Screenshot grounding data:
┄┄┄┄┄┄┄┄┄┄

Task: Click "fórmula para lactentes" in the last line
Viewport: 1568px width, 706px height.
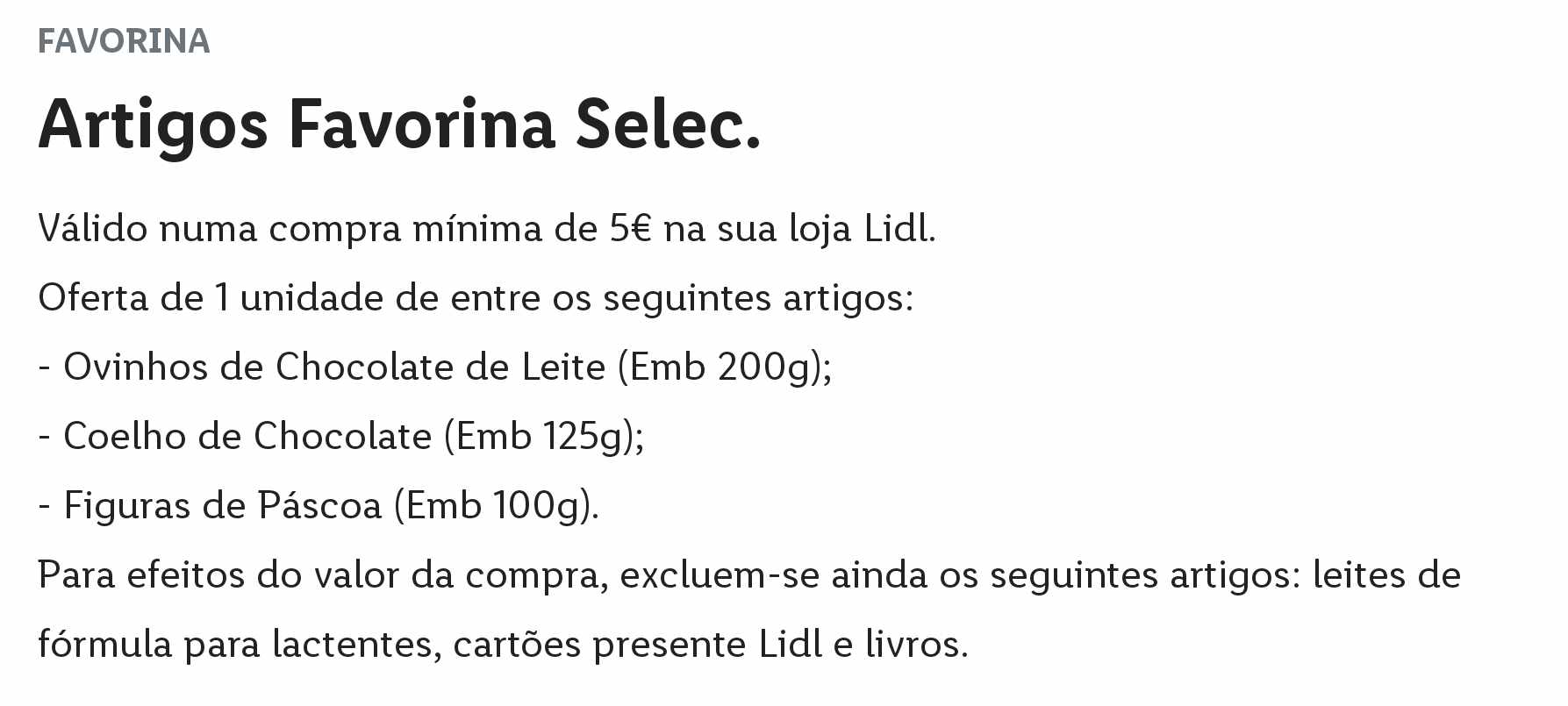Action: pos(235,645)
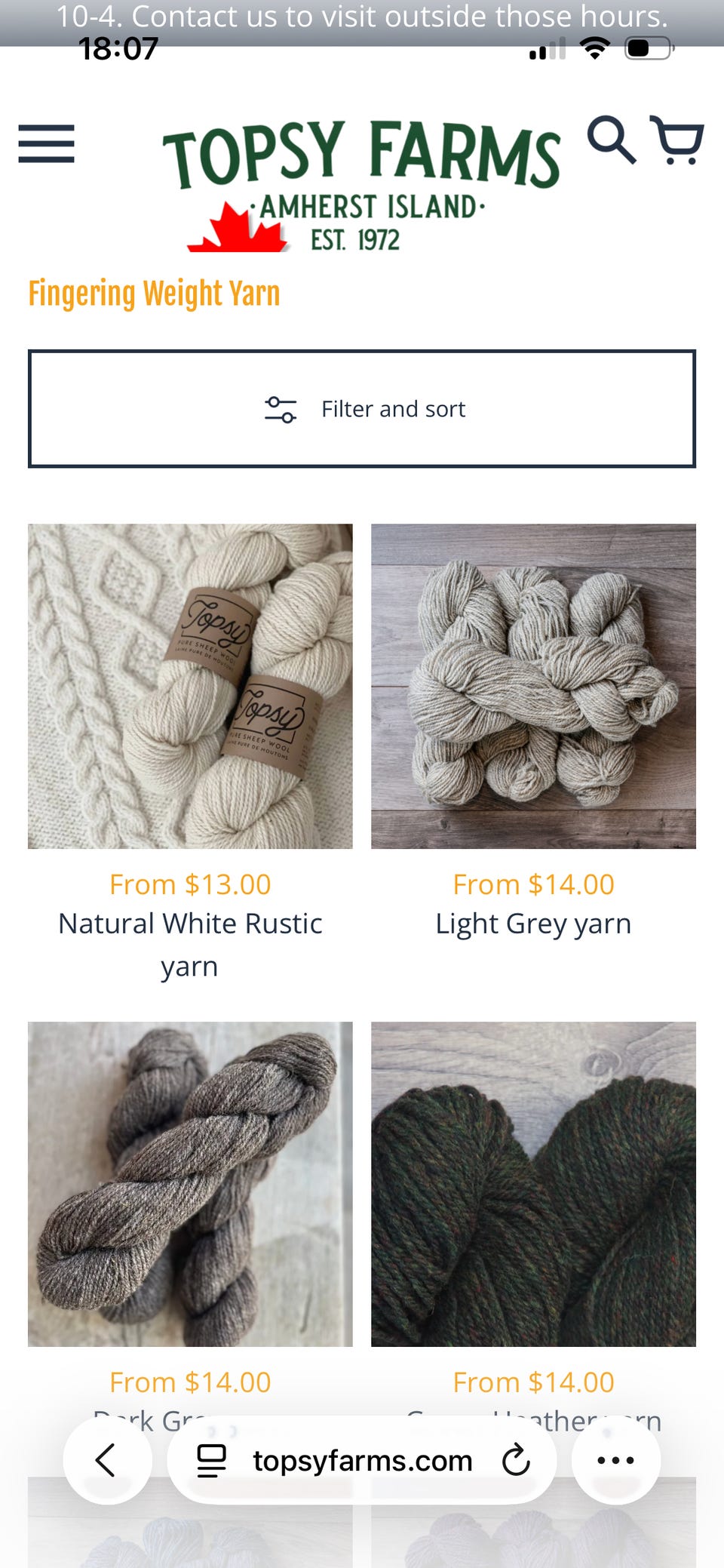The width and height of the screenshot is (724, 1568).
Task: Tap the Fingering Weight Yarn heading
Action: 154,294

┄┄┄┄┄┄┄┄┄┄

* **What is needed**
Pictures excluded, set down all the entries exactly.

* **Your solution**
Task: Click "fórmula para lactentes" in the last line
Viewport: 1568px width, 706px height.
Action: pos(235,645)
The width and height of the screenshot is (724, 1568).
Task: Tap the Fingering Weight Yarn heading
Action: 154,294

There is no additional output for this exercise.